● **Your assignment**: In the data below, find each line that contains the word "give" and copy it.

● **Dataset**:

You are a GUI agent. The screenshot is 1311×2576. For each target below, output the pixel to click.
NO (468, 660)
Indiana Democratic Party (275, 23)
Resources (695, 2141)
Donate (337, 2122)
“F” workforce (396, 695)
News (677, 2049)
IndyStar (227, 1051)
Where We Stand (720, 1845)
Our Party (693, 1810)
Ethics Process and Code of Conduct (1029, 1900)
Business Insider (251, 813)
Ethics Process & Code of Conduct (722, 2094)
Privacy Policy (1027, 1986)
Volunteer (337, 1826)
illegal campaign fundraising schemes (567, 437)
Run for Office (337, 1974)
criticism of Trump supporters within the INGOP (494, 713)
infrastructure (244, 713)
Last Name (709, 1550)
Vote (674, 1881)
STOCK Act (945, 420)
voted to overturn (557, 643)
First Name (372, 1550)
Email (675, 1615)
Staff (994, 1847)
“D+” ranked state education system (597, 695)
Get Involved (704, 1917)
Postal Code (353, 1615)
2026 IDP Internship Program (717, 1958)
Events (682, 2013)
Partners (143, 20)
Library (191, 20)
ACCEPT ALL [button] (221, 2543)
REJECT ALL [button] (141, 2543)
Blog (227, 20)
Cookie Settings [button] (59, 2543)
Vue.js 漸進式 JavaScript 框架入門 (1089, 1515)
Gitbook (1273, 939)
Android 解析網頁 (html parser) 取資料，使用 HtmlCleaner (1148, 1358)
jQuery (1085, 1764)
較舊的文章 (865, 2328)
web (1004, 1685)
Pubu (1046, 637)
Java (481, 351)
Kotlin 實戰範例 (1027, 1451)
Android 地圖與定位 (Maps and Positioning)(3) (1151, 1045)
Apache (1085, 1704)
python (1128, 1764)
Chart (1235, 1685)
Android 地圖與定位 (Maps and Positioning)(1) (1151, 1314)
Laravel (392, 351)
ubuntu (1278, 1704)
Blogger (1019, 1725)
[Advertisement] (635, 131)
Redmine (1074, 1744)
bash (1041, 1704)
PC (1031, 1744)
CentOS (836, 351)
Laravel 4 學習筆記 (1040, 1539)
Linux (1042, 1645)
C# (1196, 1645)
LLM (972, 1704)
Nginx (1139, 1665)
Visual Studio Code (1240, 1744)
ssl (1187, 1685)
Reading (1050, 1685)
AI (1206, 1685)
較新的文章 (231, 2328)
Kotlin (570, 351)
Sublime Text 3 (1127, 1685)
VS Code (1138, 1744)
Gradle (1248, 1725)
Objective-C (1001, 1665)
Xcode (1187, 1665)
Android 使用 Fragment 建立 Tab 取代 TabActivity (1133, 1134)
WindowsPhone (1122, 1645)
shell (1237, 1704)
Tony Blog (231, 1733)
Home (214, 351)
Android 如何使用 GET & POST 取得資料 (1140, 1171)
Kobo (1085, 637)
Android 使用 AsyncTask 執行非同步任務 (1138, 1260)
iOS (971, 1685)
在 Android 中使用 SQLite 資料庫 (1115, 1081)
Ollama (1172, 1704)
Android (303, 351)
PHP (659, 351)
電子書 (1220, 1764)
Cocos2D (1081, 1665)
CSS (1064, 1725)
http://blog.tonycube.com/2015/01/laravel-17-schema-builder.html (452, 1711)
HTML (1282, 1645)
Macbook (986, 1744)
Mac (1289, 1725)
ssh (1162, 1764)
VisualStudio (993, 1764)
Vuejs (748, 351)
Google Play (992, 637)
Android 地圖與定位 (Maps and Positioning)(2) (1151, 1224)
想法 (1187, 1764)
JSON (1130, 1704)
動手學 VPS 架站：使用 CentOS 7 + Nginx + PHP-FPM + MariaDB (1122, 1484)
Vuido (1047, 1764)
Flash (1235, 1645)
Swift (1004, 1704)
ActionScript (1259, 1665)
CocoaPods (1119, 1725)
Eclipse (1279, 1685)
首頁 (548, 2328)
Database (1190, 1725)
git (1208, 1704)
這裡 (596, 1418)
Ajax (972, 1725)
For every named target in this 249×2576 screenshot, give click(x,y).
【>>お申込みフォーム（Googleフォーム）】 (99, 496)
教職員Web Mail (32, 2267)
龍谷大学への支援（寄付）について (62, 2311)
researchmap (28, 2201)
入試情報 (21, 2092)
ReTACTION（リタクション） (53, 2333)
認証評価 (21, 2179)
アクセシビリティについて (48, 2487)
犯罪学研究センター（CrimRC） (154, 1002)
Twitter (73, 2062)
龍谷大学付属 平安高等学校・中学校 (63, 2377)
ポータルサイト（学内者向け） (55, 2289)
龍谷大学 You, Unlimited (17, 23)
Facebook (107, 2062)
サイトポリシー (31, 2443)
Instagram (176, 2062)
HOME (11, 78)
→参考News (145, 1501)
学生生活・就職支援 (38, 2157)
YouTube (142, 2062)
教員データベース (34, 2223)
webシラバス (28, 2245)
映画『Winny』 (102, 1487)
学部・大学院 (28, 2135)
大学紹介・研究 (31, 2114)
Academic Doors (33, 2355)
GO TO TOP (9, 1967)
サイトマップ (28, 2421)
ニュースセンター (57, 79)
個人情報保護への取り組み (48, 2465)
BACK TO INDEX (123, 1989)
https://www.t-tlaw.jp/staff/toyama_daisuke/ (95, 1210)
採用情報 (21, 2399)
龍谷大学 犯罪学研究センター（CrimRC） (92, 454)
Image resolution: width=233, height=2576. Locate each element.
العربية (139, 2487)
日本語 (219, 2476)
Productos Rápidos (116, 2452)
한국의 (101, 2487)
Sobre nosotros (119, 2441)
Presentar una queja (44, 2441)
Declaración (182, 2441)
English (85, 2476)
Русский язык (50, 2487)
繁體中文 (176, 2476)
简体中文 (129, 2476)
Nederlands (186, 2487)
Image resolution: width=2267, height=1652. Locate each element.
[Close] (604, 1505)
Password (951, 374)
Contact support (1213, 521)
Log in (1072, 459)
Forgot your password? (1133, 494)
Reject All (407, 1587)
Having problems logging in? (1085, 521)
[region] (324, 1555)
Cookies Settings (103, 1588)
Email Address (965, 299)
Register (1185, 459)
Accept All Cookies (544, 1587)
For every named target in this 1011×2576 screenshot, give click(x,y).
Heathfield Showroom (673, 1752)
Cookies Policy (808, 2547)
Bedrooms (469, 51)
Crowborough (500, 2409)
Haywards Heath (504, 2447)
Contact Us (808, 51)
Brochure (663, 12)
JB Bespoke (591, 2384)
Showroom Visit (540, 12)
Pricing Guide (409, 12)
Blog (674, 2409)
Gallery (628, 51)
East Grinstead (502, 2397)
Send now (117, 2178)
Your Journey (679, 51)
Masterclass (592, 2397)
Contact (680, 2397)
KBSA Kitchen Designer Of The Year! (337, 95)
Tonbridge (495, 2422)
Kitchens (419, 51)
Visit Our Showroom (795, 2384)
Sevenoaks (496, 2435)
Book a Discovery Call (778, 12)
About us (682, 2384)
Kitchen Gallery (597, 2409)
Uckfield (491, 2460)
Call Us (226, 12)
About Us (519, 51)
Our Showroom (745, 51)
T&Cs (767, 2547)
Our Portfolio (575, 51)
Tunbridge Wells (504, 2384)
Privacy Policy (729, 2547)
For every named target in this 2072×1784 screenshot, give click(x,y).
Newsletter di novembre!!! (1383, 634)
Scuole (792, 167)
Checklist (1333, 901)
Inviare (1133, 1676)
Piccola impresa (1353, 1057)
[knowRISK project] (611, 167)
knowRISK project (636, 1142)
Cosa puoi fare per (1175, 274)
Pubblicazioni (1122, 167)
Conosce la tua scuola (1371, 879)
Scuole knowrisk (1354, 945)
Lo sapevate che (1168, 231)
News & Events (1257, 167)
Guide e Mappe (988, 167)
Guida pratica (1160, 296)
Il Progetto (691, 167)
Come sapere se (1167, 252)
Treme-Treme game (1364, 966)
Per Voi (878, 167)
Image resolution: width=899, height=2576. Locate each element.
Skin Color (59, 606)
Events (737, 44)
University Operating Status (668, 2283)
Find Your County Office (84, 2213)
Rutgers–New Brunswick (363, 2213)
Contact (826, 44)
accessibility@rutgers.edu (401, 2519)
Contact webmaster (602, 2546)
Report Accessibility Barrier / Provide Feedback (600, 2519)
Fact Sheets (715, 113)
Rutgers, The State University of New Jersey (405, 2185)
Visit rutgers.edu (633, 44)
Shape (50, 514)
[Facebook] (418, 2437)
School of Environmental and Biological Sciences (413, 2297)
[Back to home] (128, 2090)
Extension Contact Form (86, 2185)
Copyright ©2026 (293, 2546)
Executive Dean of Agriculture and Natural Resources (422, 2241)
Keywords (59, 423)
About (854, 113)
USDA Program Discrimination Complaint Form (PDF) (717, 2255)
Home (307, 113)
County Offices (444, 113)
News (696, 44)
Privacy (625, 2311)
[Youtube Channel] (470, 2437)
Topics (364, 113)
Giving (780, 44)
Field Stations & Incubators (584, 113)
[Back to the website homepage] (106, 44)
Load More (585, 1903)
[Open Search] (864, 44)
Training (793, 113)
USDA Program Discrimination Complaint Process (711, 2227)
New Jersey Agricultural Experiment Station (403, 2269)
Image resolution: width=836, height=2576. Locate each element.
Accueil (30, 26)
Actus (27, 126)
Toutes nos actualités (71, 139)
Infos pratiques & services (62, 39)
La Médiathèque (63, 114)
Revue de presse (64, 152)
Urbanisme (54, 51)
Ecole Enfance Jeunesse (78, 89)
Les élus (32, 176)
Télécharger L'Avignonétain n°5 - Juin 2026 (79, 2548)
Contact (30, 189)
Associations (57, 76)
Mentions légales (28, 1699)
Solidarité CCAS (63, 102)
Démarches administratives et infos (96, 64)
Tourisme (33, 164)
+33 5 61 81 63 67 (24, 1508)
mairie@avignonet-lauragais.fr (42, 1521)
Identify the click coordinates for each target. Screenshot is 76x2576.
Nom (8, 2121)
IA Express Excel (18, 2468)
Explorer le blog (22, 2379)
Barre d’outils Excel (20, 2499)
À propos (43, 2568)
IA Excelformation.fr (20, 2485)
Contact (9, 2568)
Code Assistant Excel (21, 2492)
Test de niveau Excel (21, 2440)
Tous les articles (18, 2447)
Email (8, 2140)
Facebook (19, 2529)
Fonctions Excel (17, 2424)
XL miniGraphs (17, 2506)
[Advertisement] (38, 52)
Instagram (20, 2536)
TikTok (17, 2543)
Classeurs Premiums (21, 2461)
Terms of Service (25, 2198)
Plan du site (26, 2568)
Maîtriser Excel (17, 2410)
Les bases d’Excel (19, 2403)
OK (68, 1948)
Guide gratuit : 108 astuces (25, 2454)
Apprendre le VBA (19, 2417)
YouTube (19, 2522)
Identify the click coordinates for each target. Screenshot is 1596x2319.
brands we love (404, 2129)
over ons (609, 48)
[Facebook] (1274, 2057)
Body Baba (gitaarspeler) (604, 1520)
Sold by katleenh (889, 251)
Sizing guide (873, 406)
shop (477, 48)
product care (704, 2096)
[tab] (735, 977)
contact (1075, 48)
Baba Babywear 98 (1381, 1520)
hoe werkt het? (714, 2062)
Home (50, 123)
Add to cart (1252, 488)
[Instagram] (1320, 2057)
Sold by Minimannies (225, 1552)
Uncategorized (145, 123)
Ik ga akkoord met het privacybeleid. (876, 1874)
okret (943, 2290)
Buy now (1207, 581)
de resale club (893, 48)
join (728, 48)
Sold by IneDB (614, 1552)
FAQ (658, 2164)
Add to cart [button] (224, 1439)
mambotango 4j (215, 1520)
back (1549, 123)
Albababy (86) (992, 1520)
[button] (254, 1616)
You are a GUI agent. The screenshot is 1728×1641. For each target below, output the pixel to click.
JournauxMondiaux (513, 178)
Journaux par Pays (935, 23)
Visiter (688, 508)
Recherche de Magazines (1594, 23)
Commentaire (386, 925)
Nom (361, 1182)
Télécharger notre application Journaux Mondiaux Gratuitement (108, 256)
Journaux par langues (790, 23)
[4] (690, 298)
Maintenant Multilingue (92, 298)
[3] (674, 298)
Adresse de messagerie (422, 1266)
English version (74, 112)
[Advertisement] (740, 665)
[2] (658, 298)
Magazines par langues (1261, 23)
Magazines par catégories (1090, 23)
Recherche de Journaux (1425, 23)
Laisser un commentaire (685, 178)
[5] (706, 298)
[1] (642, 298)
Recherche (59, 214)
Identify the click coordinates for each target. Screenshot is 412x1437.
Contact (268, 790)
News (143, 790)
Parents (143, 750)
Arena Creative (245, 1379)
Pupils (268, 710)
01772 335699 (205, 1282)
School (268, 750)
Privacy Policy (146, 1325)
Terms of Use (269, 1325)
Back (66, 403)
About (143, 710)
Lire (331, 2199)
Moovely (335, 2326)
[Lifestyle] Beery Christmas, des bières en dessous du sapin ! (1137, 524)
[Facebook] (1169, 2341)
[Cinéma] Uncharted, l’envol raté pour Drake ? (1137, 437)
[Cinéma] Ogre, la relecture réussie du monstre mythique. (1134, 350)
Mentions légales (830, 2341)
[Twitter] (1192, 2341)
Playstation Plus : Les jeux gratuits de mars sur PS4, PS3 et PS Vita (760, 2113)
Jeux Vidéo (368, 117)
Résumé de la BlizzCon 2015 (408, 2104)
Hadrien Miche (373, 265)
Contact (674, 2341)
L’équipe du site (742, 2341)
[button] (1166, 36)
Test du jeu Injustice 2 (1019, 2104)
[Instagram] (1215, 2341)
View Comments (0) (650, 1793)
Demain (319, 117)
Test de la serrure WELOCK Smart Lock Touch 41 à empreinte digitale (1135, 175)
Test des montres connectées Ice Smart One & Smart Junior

● **The completed task**:
For every named target in this 249×2576 screenshot, give click(x,y).
For every named target in this 1011×2576 screenshot, give click(x,y).
For every named target in this 2072×1784 screenshot, give click(x,y).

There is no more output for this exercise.